News > 2012 > Gilbert Laporte, one of Canada’s most influential management researchers

Gilbert Laporte, one of Canada’s most influential management researchers

April 5, 2012

Gilbert Laporte, a Full Professor with the Department of Management Sciences, is Canada’s third most influential researcher in the field of business, according to HiBAR, the Hirsch-Index Benchmarking of Academic Research. The first Canadian version of the index was recently published in The Globe and Mail.

Designed in 2005 by Jorge E. Hirsh, a Professor of Physics at the University of California in San Diego, the HiBAR index ranks scientific authors’ productivity and the impact of their publications on the university publications of their peers.

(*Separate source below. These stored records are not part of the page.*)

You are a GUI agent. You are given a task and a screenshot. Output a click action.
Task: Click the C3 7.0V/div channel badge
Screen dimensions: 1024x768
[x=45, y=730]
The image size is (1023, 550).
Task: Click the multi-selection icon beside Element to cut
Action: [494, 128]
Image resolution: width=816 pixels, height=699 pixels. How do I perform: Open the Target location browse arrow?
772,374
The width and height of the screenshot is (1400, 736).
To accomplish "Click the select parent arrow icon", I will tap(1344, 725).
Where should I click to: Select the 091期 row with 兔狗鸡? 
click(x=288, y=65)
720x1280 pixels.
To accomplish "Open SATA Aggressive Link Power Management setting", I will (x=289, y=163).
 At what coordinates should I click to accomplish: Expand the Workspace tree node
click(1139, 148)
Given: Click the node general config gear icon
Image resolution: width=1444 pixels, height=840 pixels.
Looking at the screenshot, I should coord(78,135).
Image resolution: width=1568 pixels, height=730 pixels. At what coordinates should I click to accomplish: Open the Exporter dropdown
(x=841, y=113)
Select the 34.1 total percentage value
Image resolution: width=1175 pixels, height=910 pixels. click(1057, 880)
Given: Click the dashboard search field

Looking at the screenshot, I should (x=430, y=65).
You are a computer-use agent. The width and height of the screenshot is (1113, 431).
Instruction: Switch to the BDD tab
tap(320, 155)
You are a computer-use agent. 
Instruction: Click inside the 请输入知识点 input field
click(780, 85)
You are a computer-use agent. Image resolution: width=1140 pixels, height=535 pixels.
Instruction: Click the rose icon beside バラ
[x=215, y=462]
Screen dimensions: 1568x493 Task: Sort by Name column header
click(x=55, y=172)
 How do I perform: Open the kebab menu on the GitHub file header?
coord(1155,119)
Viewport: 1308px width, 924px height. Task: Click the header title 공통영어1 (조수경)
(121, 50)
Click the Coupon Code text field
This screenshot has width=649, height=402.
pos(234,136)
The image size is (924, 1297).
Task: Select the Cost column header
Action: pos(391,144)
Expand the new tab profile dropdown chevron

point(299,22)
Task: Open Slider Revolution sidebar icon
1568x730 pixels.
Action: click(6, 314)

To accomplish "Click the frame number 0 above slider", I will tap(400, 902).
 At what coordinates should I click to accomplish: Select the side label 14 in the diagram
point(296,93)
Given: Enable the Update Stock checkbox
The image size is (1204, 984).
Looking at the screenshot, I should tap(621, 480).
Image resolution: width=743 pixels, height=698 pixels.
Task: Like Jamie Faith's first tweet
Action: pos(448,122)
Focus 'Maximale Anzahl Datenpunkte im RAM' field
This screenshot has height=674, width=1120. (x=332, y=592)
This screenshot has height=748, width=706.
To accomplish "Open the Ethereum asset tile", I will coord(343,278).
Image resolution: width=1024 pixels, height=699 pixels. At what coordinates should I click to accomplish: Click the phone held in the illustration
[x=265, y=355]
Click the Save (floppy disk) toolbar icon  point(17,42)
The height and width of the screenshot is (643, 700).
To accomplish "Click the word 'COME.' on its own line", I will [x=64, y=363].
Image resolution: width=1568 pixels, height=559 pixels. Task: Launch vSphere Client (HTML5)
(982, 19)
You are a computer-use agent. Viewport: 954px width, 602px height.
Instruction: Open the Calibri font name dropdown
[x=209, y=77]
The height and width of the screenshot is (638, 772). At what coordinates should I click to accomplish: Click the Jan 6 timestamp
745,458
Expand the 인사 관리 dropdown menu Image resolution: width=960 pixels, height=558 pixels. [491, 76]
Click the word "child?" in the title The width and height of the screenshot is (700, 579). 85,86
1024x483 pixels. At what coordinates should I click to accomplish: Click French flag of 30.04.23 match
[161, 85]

The index is based on analysis of data on all Canadian university faculty and the number of citations in Google Scholar. The higher the score, the more influential the researcher. Professor Laporte, with a score of 44, ranks as the third-most influential Canadian researcher in the business field.

Professor Laporte’s exceptional scientific contribution to the management field was also recognized in 2010. Taiwanese researchers who analyzed scientific authors’ productivity and activity in this field found that he was one of the top authors worldwide in his field of production and operations management.

He won the Pierre Laurin Award in 2010, the Gérard-Parizeau Award in 2009, and the School’s Grand Prize for Teaching Excellence in 2001. He also received the Robert M. Herman Lifetime Achievement Award in Transportation Science in 2009, from the Institute for Operations Research and the Management Sciences (INFORMS). He holds the Canada Research Chair in Distribution Management and is a member of the Group for Research in Decision Analysis (GERAD) and of the Interuniversity Research Centre on Enterprise Networks, Logistics and Transportation (CIRRELT). He has also been a Fellow of the Royal Society of Canada since 1998 and a Fellow of INFORMS since 2005. In 2007, the Royal Society of Canada presented him with the Innis-Gérin Medal.